• Journal of neurotrauma · Jan 2010

    Extended analysis of early computed tomography scans of traumatic brain injured patients and relations to outcome.

    • David W Nelson, Harriet Nyström, Robert M MacCallum, Björn Thornquist, Anders Lilja, Bo-Michael Bellander, Anders Rudehill, Michael Wanecek, and Eddie Weitzberg.
    • Department of Physiology and Pharmacology, Karolinska Institute, Stockholm, Sweden. david.nelson@karolinska.se
    • J. Neurotrauma. 2010 Jan 1;27(1):51-64.

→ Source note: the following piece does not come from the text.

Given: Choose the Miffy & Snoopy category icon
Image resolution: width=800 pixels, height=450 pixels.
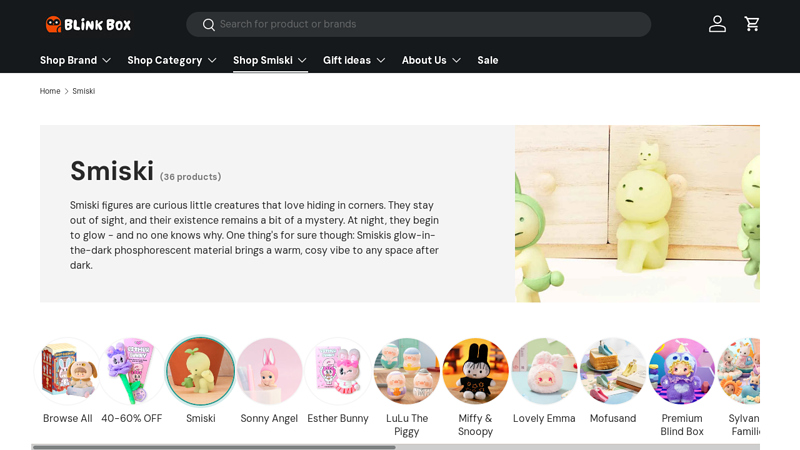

    AbstractTraumatic brain injury (TBI) is responsible for up to 45% of in-hospital trauma mortality. Computed tomography (CT) is central to acute TBI diagnostics, and millions of brain CT scans are conducted yearly worldwide. Though many studies have addressed individual predictors of outcome from findings on CT scans, few have done so from a multivariate perspective. As these parameters are interrelated in a complex manner, there is a need for a better understanding of them in this context. CT scans from 861 TBI patients were reviewed according to an extensive protocol. An extended analysis of CT parameters with respect to outcome was performed using linear and non-linear methods. We identified complex interactions and mutual information in many of the parameters. Variables predicting death differ from those predicting unfavorable versus favorable outcomes (Glasgow Outcome Scale scores of 1-3 versus 4-5 [GOS]). The most important parameter for prediction of unfavorable outcome is the magnitude of midline shift. In fact, this parameter, as a continuous variable, is by itself a better predictor and is better calibrated than the Marshall CT score, even for predicting death. In addition, hematoma volumes are nearly co-linear with midline shift and can be substituted for it. A score of traumatic subarachnoid/intraventricular blood components adds substantially to model calibration. A CT scoring system geared toward dichotomous GOS scores is suggested. CT parameters were found to add 6-10% additional estimated explained variance in the presence of the important clinical variables of age, Glasgow Coma Scale score, and pupillary response. Finally we present a practical clinical "rule of thumb" to help predict the probability of unfavorable outcome using clinical and CT variables.